St Aidan's Catholic Academy (formerly St Aidan's Catholic School) is a Roman Catholic boys' secondary school and sixth form with academy status, situated in the Ashbrooke area of Sunderland. It caters for boys from ages 11 to 18, providing GCSE and A Level and BTEC qualifications as part of its teaching programme. The school was founded by the Christian Brothers, and is coupled with St Anthony's Girls' Catholic Academy, its sister school which is located nearby.

It is also twinned with St Joseph's Agricultural School In Blama, Sierra Leone.

== History ==

Canon Smith, then parish priest of St Mary’s in Sunderland, founded St Mary's Grammar School at Bede Towers in 1928/29. The building on Burdon Road is a villa in Italianate style originally the home of Mayor John Moore. Records show the first schoolmaster, Mr J Goundry, was a layman.
The Jesuits took over the running of the school in 1935 – two years after taking on Ashbrooke Hall as a retreat for local Catholic men and renaming it Corby Hall. Ashbrooke Hall, in Ashbrooke Road, had originally been built for glassmaker James Hartley in 1864 by architect Thomas Moore, whose masterpiece was Monkwearmouth Station. It later became the home of the Short shipbuilding family, before being taken over by the Jesuits. The original Superior of the teaching staff, and of Corby Hall Retreat House, was Father SJ Whittaker. It was opened on 8 October 1933 by the Bishop of Hexham and Newcastle, Joseph Thorman and closed in 1973.

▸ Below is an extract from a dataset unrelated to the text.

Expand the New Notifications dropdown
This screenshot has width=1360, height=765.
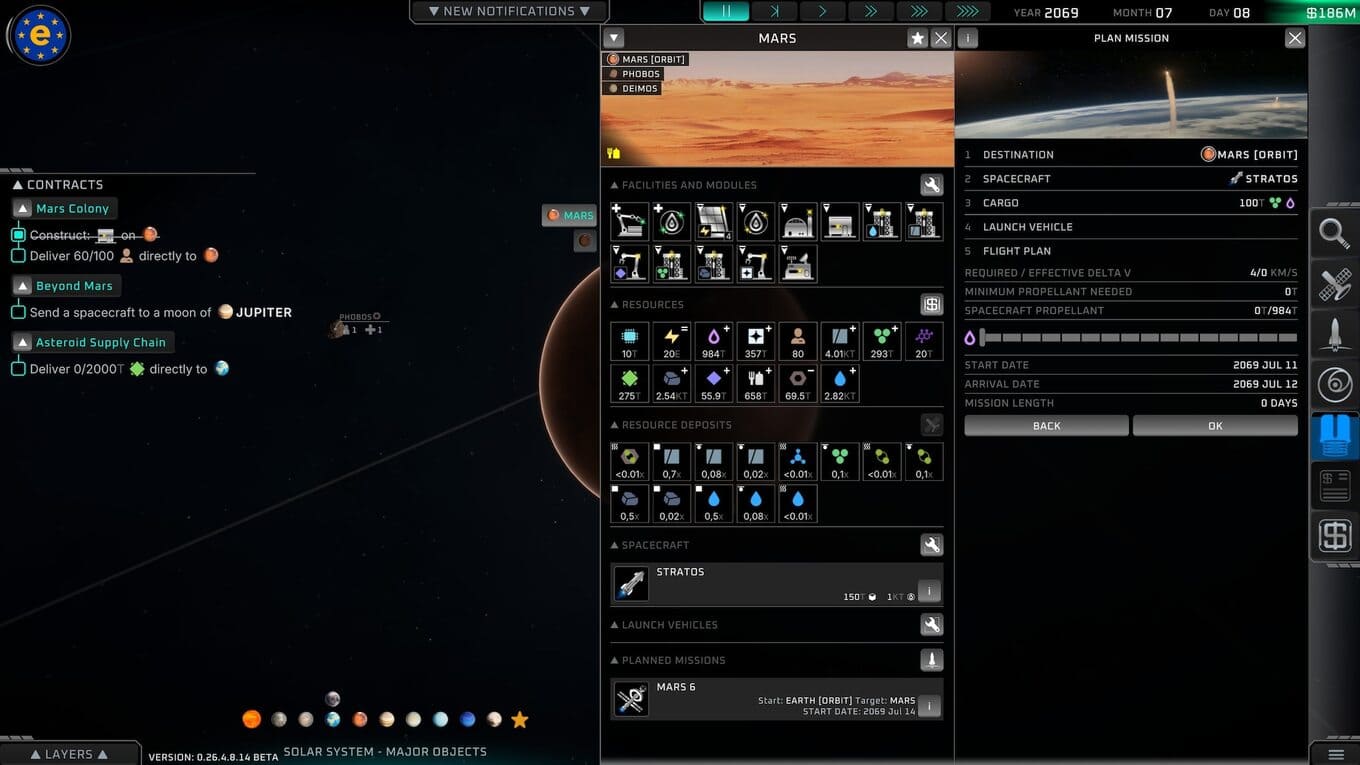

The school transferred from Bede Towers to The Briery in Ashbrooke Road in 1936 – previously the home of Mr Craven of Craven Ropery. There was a pedestrian tunnel under the road to gardens opposite, which the school later used as a sports ground. The name was then changed to Corby Hall, to avoid confusion with another school. Further confusion arose, however, between Corby Hall and Corby Hall School, so that "an interchange of letters was necessary after each of the postman's rounds," according to Jesuit archives.

Just a year later, in 1937, the name of the school was changed yet again, to Sunderland Catholic College, and in 1939 it became Corby School. The dedication of both Corby School and Corby Hall recalled, according to the Jesuit archives, the historical association of Sunderland with Father Ralph Corby who was captured by Puritans in 1644 and hanged. The name Corby School lasted until 1948 when the Jesuits left and handed running of the school over to the Christian Brothers of Ireland.

It was renamed as St Aidan's RC Grammar School and remained a grammar school until 1973, when a new school block and gymnasium building was completed on the opposite side of Ashbrooke Road and linked to the old school site by a tunnel. At this date the school was reclassified as a comprehensive school, although the last 'grammar school' pupils took their O-levels in 1975. St Aidan's retained the Briery building for use by the sixth form. Ashbrooke House was used as a retreat by the Brothers for many years, but was sold off in the 1970s and demolished to make way for flats.

In April 2013, St Aidan's Catholic School was converted to an academy and renamed St Aidan's Catholic Academy.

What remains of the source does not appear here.